More chatter; a handful of musicians practiced several notes; soon it was time to proceed.
“Love is fun-ny,” Billie practiced the line one last time.
“Take two,” the voice repeated.
There was silence; then the orchestra began.
“Love is funny,” Billie sang, as she launched into the song’s first section, which built to a climax — “And I’m thinking/If you were mine/I’d never let you go” — when the music reached an emotional peak. An interlude followed first featuring violins, colored by a three-person choir singing faintly in the background, next a melancholy trumpet solo, again played by Mel Davis, before Billie continued with the second vocal portion of the song, concluding with the speaker declaring how she would feel if she had her lover with her: “And that would be/But beautiful/ I know.” A melodic outro — highlighted by violins and the angelic ooo’s of the small choir — completed the song. It was the most successful number of the night.
It was now 2:30 in the morning, and Billie had been drinking gin since the session began. She was noticeably slurring her words, but the gin allowed her to get through four songs. At points during the session, she had gone into the control booth to listen to playbacks, which made her so sensitive about the quality of her voice she refused to allow the playbacks to be shared with the musicians over the speakers in the studio. She did not want the orchestra members to hear what they were playing behind. By the end of the session, she was emotionally drained and physically exhausted. She was more than ready to go home.
Once the session concluded, once Billie left and the musicians packed up their instruments and departed, Ellis remained behind to listen to all the playbacks in the control booth. As he did, he became increasingly upset. “When he heard the playbacks,” says Marc Ellis, his son, “he thought, ‘Oh, my God, this is going to ruin my career. What am I going to do?’ He hated what he heard. He thought he was sold down the river on the project. He didn’t know what Billie’s condition was. He thought he was going to get the Billie Holiday from 1945. Now he felt this was going to be the end of his musical career” — and it had just started. Ellis was so distraught, so consumed by dread and despondency, he reacted physically to how he was feeling. Abruptly bolting from the booth, he rushed to a nearby bathroom and threw up.
Regardless of any misgivings Billie may have had about the previous night, she returned to the studio the next evening for the second session, again scheduled to start at 11:00 p.m. The first song, “For All We Know,” required five takes; the second, “It’s Easy to Remember,” nine. The best song of the session was the third — “I’m a Fool to Want You” — an evocative ballad about being hopelessly in love with someone who is unfaithful.
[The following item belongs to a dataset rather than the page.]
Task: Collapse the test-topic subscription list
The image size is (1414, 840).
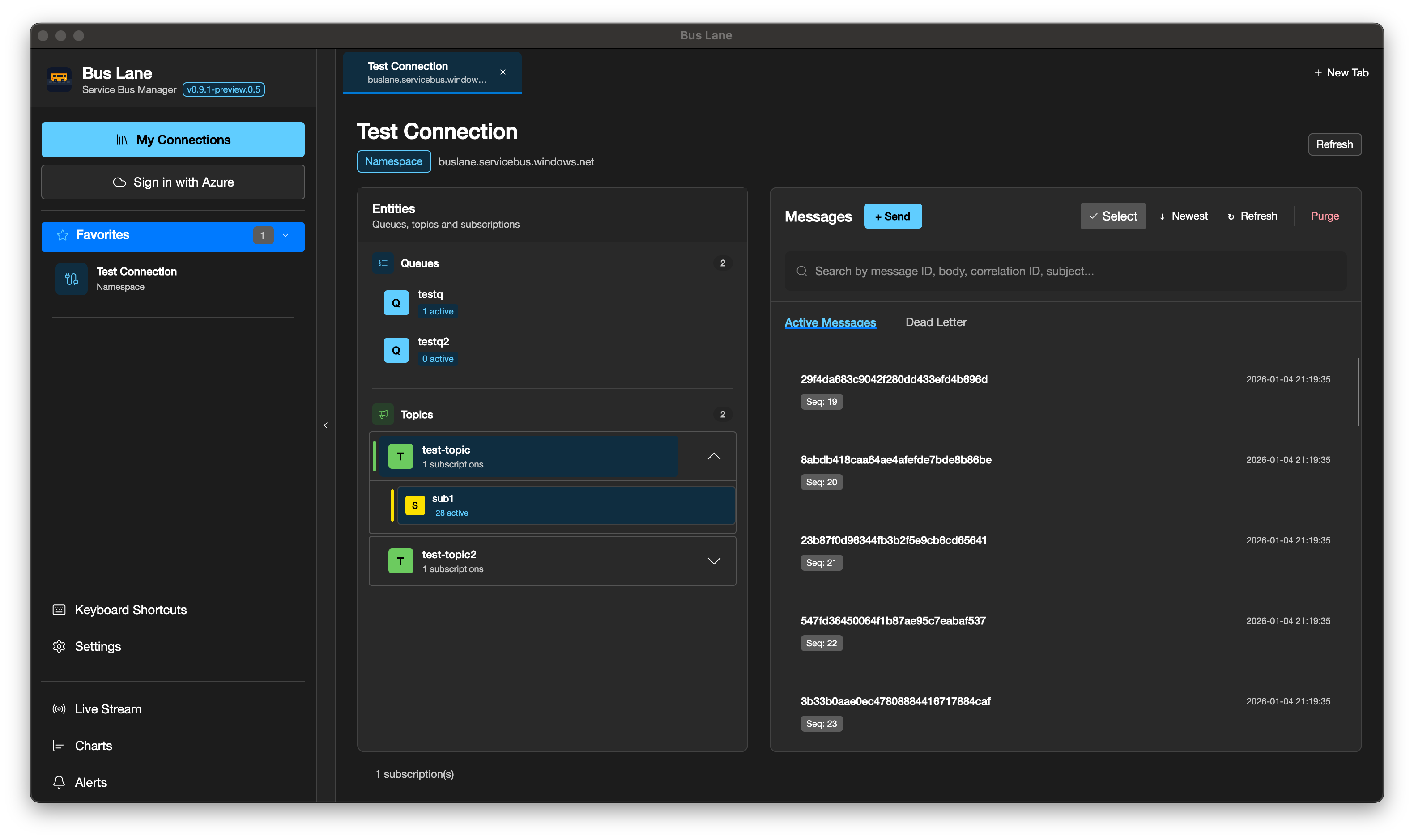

Written by Frank Sinatra, Joel Herron and Jack Wolf, the song was Billie’s homage to Sinatra, who was, after all, the inspiration for her making the album. Billie poured her heart into the song. “I would say,” Ellis wrote, “that the most emotional moment was her listening to the playback of ‘I’m a Fool to Want You.’ There were tears in her eyes.”
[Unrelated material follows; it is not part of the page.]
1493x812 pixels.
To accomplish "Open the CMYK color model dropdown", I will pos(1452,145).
For the session’s fourth song, Billie attempted to record “The End of a Love Affair.” After three tries, plans changed because Billie, as music journalist Phil Schaap later reported, “wasn’t comfort- able about singing [the song. So] it was decided to give her a day to learn the lyrics, but the band recorded the song without her … [an] instrumental version [that would] subsequently be added to by overdubbing.” The following night, the final session for the album started out with Billie overdubbing her vocals to the track. Ten takes were required before a finished song was produced. After that, “Glad to Be Unhappy,” “I Get Along Without You Very Well” and “Violets for Your Furs” went much better. But the best song of the evening, perhaps the most successful song of all three sessions, was “You’ve Changed,” a last-minute addition Ellis included after he and Billie made a 3:00 a.m. trip to Colony Records the night before to find sheet music for one final song. Ellis finished the arrangement just before the third session started. Still, it had all come together, and Billie’s sad ballad about a failed affair was heartbreaking.